Biden was more or less correct about the number of American deaths attributed to the Wuhan coronavirus, which stood at 618,702 on Friday. Hideous as this total might be, it is far less than “every life lost in World War I” alone, let alone “every major war in the 20th Century and 21st Century.” At least 16 million people died in the First World War, including about 8.5 million soldiers from all combatants. The Second World War was considerably deadlier than the first.

Assuming Biden meant “every American life lost” in those wars makes for a much closer comparison, provided one leaves out the Korean War, which Biden forgot to mention. It is still a strange factoid to toss around as a talking point, even before Biden slipped up and added Iran to the list of major American military conflicts. 

The New York Post quoted a few anonymous Twitter users mocking the president’s remarks – “Did Joe Biden just declare war on Iran?” – which Tasnim dutifully reproduced in its article to support the headline about the president’s “mental cognition” being questioned. The Post suggested Biden might have been thinking of the eight American soldiers killed in President Jimmy Carter’s disastrous 1980 attempt to rescue U.S. hostages from Iran, but Tasnim decided not to repeat that part.

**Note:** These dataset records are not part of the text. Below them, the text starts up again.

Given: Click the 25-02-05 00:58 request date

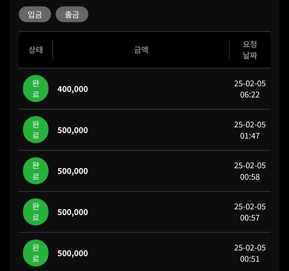Looking at the screenshot, I should click(x=250, y=171).
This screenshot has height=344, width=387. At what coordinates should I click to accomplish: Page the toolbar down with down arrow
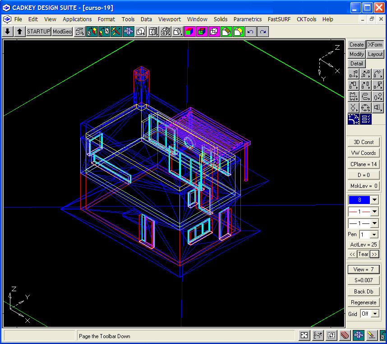[x=8, y=32]
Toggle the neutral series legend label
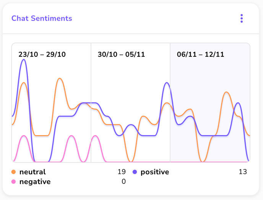This screenshot has height=200, width=263. [x=32, y=172]
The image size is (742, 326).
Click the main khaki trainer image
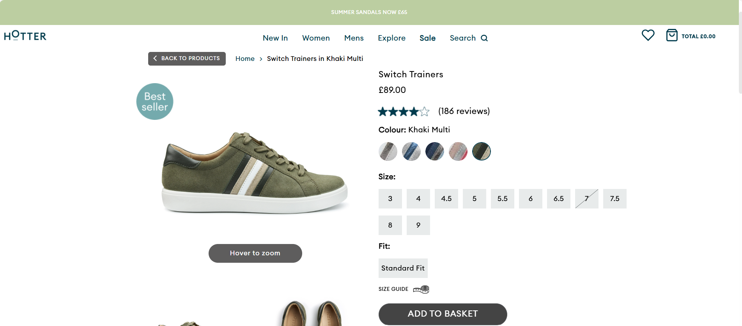[x=255, y=173]
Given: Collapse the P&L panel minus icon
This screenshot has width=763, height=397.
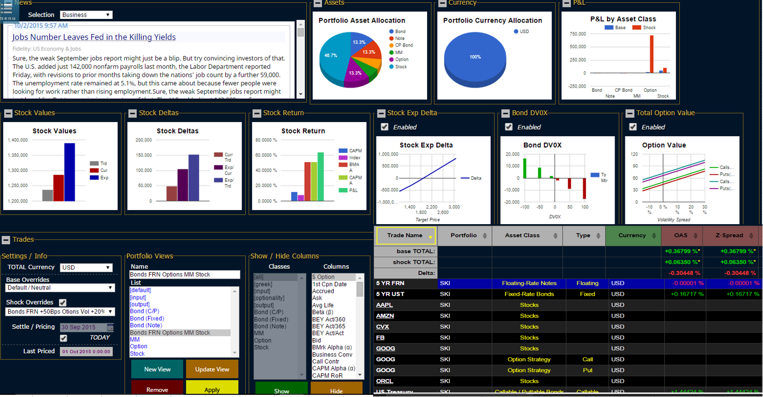Looking at the screenshot, I should click(566, 3).
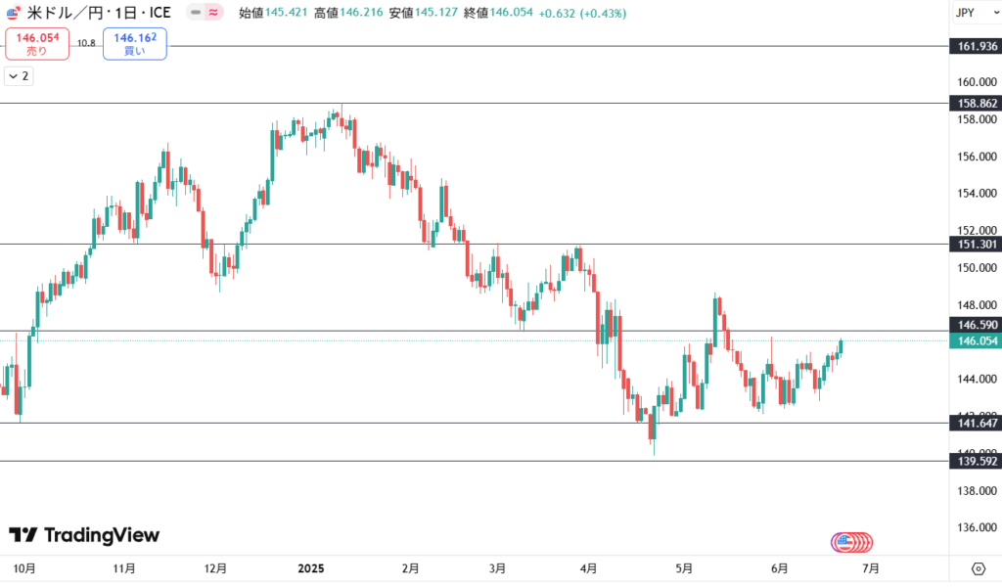Select the 158.862 horizontal line label

(x=976, y=103)
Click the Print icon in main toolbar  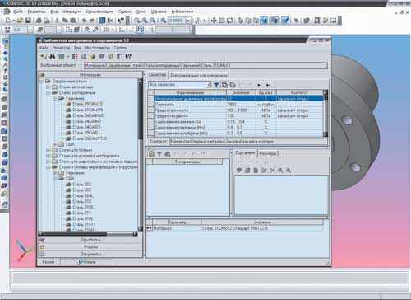click(x=39, y=21)
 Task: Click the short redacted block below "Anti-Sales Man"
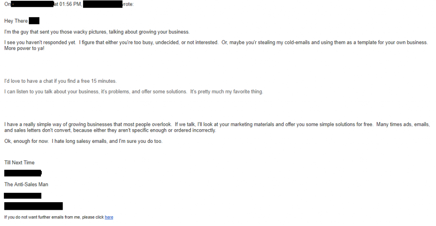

Tasnim also needled Biden for confusing the Tuskegee Airmen with the Tuskegee syphilis study, during the same bizarre passage of his speech where he speculated Latinos (who he insists on referring to as “Latinx,” a term invented and used by left-wing transsexual activists but generally despised by actual Latinos) are resistant to getting inoculated against the coronavirus because “they’re worried they’ll be vaccinated and deported.”

“The reason why it’s been harder to get African Americans, initially, to get vaccinated is because they are used to being experimented on — the Tuskegee Airmen and others,” Biden said.

The Tuskegee Airmen, also known as the “Red Tails,” were a group of pioneering black military pilots who fought in World War II, earning over 150 medals for their courageous service.

The program that began bringing black candidates to the Tuskegee Army Air Field for aviator training in 1940 was occasionally referred to as the “Tuskegee Experiment,” but that term is much more commonly used today for the syphilis program Biden was thinking of.

Officially known as the Tuskegee Syphilis Study today, and titled “Tuskegee Study of Untreated Syphilis in the Negro Male” at its inception, the study began in 1932 and involved leaving hundreds of black men untreated for the potentially crippling or lethal disease. Some of the subjects unwittingly passed syphilis along to their children. Many died, went blind, or were driven insane.

The study was exposed in 1972 and shut down amid public outrage, and is today viewed as a loathsome example of human experimentation. High levels of coronavirus vaccine hesitancy in black Americans have been attributed to the cultural legacy of the Tuskegee Syphilis Study, prompting elected officials, medical personnel, and descendants of syphilis study victims in Tuskegee to make special efforts to convince African Americans nationwide that the coronavirus vaccines are safe.